Dataset entries:
"""
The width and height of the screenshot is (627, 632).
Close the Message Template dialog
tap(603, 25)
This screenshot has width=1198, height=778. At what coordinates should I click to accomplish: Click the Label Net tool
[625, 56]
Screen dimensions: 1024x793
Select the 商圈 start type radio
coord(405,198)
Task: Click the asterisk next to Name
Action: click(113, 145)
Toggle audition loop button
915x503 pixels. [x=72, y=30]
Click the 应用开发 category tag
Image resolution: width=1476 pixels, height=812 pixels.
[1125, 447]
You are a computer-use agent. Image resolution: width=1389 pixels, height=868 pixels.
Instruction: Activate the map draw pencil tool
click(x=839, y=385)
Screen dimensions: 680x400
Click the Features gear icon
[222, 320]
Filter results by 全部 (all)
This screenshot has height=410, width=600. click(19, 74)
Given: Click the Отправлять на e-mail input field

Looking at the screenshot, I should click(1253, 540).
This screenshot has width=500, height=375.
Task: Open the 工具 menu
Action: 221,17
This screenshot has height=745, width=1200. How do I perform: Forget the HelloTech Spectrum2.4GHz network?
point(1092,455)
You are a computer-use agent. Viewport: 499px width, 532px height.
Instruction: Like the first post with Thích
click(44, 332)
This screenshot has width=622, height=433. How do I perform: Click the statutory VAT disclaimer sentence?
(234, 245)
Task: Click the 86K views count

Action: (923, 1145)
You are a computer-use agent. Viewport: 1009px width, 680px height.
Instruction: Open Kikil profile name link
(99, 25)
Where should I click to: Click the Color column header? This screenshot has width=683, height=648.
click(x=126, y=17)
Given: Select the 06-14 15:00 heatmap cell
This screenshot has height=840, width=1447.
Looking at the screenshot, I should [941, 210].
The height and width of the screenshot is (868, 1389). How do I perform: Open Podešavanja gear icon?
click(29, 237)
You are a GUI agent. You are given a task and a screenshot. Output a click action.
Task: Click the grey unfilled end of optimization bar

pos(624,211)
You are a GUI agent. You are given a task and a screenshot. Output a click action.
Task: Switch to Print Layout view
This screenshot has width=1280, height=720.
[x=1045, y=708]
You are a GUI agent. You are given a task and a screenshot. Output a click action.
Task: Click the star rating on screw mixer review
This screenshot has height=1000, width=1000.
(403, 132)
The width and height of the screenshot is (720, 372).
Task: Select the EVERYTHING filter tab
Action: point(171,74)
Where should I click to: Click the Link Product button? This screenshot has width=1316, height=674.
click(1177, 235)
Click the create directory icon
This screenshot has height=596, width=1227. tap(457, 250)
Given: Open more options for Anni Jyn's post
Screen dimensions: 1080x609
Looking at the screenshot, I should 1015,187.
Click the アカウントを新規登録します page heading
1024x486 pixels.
"""
Return all of the data above verbatim.

SOLUTION BELOW:
The width and height of the screenshot is (627, 632).
Close the Message Template dialog
tap(603, 25)
This screenshot has width=1198, height=778. At what coordinates should I click to accomplish: Click the Label Net tool
[625, 56]
Screen dimensions: 1024x793
Select the 商圈 start type radio
coord(405,198)
Task: Click the asterisk next to Name
Action: click(113, 145)
Toggle audition loop button
915x503 pixels. [x=72, y=30]
Click the 应用开发 category tag
Image resolution: width=1476 pixels, height=812 pixels.
[1125, 447]
You are a computer-use agent. Image resolution: width=1389 pixels, height=868 pixels.
Instruction: Activate the map draw pencil tool
click(x=839, y=385)
Screen dimensions: 680x400
Click the Features gear icon
[222, 320]
Filter results by 全部 (all)
This screenshot has height=410, width=600. click(19, 74)
Given: Click the Отправлять на e-mail input field

Looking at the screenshot, I should click(1253, 540).
This screenshot has width=500, height=375.
Task: Open the 工具 menu
Action: 221,17
This screenshot has height=745, width=1200. How do I perform: Forget the HelloTech Spectrum2.4GHz network?
point(1092,455)
You are a computer-use agent. Viewport: 499px width, 532px height.
Instruction: Like the first post with Thích
click(44, 332)
This screenshot has width=622, height=433. How do I perform: Click the statutory VAT disclaimer sentence?
(234, 245)
Task: Click the 86K views count

Action: (923, 1145)
You are a computer-use agent. Viewport: 1009px width, 680px height.
Instruction: Open Kikil profile name link
(99, 25)
Where should I click to: Click the Color column header? This screenshot has width=683, height=648.
click(x=126, y=17)
Given: Select the 06-14 15:00 heatmap cell
This screenshot has height=840, width=1447.
Looking at the screenshot, I should [941, 210].
The height and width of the screenshot is (868, 1389). How do I perform: Open Podešavanja gear icon?
click(29, 237)
You are a GUI agent. You are given a task and a screenshot. Output a click action.
Task: Click the grey unfilled end of optimization bar

pos(624,211)
You are a GUI agent. You are given a task and a screenshot. Output a click action.
Task: Switch to Print Layout view
This screenshot has width=1280, height=720.
[x=1045, y=708]
You are a GUI agent. You are given a task and a screenshot. Output a click action.
Task: Click the star rating on screw mixer review
This screenshot has height=1000, width=1000.
(403, 132)
The width and height of the screenshot is (720, 372).
Task: Select the EVERYTHING filter tab
Action: point(171,74)
Where should I click to: Click the Link Product button? This screenshot has width=1316, height=674.
click(1177, 235)
Click the create directory icon
This screenshot has height=596, width=1227. tap(457, 250)
Given: Open more options for Anni Jyn's post
Screen dimensions: 1080x609
Looking at the screenshot, I should 1015,187.
Click the アカウントを新規登録します page heading
1024x486 pixels.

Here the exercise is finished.